Viewable CPM Bidding (Cost Per Thousand Impressions)
– This bid strategy is only available for display ads.
– Using the VCPM Strategy allows you to pay only for viewable impressions. How does Google define a viewable impression?
An ad is counted as “viewable” when 50 percent of your ad shows on screen for one second or longer for display ads and two seconds or longer for video ads.
This is a useful strategy for improving the cost-effectiveness and visible reach of your display campaigns. It makes the most sense for a campaign that’s previously had issues with display traffic quality, or where brand awareness is a primary goal.
How To Choose Bidding Strategies For PPC Management
You can test a plethora of new smart bidding strategies in Google Ads. Some focus on maximizing metrics, while others let you set target values for your ad set.

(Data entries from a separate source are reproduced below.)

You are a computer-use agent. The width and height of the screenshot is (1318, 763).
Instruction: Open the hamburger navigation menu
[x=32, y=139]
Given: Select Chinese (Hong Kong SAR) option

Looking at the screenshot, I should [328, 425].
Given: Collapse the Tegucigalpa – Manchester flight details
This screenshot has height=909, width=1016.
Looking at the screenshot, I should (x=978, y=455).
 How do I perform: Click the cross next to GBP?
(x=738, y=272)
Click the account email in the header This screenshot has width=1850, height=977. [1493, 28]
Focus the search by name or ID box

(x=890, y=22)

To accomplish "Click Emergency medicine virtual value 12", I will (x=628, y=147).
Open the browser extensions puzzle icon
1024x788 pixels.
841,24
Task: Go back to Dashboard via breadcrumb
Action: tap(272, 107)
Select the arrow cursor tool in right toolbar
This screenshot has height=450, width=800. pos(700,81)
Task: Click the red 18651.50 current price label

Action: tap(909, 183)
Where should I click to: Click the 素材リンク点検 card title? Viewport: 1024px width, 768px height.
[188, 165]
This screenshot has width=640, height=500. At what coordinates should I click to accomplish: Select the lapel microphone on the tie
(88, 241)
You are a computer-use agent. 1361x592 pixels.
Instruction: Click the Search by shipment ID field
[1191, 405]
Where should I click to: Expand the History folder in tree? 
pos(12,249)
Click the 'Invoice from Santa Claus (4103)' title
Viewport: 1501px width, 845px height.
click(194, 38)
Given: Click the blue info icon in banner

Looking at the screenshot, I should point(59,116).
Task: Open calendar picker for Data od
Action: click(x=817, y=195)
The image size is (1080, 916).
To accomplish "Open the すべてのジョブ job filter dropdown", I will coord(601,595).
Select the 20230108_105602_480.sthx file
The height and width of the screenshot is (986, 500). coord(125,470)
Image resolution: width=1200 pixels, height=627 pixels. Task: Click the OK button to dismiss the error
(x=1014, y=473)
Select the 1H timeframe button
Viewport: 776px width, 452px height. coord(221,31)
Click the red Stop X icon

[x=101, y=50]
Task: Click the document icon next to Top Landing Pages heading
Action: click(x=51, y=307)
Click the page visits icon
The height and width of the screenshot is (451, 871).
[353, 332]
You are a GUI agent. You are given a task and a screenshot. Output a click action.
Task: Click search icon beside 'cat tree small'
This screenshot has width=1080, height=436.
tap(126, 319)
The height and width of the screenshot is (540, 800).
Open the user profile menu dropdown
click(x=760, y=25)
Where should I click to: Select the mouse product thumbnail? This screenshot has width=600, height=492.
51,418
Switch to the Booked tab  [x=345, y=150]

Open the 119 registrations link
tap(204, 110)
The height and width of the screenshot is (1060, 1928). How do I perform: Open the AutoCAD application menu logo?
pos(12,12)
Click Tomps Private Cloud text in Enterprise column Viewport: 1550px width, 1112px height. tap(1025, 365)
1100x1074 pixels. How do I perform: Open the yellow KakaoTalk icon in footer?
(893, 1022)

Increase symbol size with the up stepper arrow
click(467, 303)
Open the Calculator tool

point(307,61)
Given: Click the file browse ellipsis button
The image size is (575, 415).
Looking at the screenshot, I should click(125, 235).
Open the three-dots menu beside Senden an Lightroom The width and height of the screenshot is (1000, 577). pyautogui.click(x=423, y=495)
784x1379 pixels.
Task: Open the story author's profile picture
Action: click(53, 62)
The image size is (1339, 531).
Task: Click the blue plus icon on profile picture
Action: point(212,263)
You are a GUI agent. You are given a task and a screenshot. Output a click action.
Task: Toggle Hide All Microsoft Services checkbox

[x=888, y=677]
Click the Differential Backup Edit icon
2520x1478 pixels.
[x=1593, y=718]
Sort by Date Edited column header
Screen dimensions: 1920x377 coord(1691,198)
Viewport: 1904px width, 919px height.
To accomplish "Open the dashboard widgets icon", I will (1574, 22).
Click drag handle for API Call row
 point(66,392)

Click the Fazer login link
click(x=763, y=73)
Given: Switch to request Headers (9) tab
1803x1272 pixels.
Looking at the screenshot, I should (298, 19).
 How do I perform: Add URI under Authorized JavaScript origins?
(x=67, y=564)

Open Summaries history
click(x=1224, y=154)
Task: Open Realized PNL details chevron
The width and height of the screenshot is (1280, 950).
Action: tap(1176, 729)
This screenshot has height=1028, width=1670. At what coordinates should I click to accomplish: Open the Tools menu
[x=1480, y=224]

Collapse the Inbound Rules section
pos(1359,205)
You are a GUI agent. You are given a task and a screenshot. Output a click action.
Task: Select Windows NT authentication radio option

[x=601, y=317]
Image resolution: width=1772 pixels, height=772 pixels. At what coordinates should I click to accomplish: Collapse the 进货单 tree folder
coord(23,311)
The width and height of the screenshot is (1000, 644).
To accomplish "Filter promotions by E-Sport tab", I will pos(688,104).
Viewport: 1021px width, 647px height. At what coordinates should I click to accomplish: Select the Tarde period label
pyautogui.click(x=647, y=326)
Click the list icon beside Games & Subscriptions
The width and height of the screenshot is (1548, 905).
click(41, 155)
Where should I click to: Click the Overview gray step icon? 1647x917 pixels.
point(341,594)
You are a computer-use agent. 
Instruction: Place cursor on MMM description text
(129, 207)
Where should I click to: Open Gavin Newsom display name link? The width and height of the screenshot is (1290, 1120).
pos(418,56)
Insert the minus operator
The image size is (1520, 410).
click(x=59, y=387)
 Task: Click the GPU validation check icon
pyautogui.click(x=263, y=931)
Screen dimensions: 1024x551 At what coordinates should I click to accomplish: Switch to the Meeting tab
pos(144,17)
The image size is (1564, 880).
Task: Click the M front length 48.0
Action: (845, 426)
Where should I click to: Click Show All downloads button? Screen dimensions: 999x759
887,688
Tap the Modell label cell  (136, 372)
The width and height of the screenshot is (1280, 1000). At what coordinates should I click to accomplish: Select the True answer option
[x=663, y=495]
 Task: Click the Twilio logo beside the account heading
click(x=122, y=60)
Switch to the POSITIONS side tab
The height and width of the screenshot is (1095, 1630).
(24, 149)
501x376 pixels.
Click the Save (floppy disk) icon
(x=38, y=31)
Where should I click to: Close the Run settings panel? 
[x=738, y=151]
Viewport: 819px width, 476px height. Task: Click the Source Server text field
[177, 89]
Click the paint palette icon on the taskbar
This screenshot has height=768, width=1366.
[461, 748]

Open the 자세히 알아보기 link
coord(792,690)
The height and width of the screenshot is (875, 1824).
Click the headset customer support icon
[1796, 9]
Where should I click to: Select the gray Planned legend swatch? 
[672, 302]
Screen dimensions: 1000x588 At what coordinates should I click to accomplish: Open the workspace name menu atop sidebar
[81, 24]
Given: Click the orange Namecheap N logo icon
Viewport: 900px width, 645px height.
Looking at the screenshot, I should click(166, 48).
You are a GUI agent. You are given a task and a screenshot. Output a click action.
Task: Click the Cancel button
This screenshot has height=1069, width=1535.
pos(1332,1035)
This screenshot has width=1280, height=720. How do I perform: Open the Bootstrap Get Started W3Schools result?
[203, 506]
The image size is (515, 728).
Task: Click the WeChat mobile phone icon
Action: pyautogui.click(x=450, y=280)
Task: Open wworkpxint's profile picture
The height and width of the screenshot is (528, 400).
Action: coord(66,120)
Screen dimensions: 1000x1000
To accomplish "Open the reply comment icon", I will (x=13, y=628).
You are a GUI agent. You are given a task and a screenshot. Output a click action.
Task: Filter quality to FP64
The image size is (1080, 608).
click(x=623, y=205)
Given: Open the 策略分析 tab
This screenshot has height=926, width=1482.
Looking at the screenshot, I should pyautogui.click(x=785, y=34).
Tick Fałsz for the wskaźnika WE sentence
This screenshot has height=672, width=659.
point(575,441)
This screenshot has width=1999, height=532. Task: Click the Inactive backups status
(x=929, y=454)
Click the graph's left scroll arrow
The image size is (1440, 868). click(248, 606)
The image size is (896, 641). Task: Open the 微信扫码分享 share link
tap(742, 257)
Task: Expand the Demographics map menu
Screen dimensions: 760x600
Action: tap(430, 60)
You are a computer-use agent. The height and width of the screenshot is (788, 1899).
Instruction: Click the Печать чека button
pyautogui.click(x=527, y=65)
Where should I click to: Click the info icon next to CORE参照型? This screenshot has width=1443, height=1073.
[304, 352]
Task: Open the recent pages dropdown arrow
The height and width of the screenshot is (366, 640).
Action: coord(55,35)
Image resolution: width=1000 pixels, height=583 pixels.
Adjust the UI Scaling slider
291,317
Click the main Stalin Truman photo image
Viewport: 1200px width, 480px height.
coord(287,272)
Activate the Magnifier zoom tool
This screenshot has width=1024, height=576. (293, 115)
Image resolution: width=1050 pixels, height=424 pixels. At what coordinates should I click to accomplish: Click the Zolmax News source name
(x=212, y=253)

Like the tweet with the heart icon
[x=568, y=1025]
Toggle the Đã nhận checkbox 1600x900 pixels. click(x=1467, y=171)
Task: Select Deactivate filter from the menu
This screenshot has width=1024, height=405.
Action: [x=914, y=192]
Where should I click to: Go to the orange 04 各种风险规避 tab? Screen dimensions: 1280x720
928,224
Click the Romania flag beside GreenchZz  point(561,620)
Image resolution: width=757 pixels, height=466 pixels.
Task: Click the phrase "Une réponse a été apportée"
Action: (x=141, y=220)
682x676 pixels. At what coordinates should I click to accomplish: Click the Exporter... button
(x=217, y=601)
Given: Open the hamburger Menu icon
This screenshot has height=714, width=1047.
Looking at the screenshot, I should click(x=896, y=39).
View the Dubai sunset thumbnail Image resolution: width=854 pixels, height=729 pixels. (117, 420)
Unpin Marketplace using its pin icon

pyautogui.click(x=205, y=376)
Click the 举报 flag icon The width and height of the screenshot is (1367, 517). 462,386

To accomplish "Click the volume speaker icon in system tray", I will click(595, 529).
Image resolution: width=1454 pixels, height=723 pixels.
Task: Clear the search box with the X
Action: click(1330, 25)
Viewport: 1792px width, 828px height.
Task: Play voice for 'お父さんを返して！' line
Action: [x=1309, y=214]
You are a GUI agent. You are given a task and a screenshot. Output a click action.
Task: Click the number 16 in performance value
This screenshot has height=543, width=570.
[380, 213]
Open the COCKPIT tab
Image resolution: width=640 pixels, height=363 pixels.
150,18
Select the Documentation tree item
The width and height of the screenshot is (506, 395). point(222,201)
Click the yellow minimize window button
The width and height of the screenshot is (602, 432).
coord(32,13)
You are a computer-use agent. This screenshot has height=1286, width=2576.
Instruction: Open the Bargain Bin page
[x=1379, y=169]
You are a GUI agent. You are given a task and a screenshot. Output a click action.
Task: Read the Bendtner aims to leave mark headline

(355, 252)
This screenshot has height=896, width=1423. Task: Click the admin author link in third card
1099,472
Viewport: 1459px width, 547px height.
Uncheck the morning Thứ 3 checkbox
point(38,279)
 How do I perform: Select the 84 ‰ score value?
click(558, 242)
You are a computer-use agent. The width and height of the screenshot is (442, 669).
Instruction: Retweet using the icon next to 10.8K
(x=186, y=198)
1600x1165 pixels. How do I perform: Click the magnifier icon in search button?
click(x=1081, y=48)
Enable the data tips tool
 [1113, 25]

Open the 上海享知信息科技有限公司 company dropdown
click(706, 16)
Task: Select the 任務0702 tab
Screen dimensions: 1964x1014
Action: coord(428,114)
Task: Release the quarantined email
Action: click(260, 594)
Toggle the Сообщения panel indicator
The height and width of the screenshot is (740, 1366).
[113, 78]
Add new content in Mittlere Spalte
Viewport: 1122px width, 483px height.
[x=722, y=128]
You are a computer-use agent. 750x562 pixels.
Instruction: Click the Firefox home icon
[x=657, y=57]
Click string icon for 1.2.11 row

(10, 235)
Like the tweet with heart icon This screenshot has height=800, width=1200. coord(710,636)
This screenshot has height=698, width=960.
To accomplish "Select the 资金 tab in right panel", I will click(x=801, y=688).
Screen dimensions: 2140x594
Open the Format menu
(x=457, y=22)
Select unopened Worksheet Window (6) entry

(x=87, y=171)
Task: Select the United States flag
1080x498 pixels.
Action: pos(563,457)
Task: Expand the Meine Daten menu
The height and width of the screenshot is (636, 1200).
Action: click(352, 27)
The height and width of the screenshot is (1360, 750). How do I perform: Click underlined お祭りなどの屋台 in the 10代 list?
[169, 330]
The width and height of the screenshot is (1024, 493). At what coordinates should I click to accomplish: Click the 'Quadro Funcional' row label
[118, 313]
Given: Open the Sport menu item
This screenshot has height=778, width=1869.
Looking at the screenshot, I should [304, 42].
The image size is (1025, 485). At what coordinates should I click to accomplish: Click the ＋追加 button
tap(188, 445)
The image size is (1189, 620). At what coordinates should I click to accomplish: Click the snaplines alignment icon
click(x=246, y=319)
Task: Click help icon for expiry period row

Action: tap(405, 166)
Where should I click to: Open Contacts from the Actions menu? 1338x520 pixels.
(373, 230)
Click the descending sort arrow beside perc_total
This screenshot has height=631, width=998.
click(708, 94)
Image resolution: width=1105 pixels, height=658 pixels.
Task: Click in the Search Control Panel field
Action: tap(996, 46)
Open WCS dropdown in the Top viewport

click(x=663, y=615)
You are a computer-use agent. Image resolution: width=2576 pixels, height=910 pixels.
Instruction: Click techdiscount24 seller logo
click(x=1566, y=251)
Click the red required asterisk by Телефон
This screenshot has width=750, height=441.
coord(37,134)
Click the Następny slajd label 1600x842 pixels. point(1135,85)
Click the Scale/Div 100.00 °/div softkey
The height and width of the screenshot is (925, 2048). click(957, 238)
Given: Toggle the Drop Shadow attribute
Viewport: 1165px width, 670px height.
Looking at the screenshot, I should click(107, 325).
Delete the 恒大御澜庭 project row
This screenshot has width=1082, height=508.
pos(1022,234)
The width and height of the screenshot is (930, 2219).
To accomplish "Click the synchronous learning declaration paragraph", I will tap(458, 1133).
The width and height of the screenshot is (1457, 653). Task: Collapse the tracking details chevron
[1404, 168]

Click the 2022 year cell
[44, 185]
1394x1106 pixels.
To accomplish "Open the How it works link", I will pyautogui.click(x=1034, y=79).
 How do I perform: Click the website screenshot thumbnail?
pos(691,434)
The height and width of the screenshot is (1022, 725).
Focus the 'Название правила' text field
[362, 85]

When deciding which bid strategy to use, note that some strategies will make more sense than others, depending on your business and your unique goals for marketing implementation. But no matter what you choose, ensure you run clean tests so that you can prove that your selected bid strategy improves campaign performance.
How can you ensure clean testing? We recommend launching drafts and experiments so you have a clean 50/50 split between your control campaigns using manual or enhanced CPC while setting your experiment campaign to the smart bidding strategy of your choice.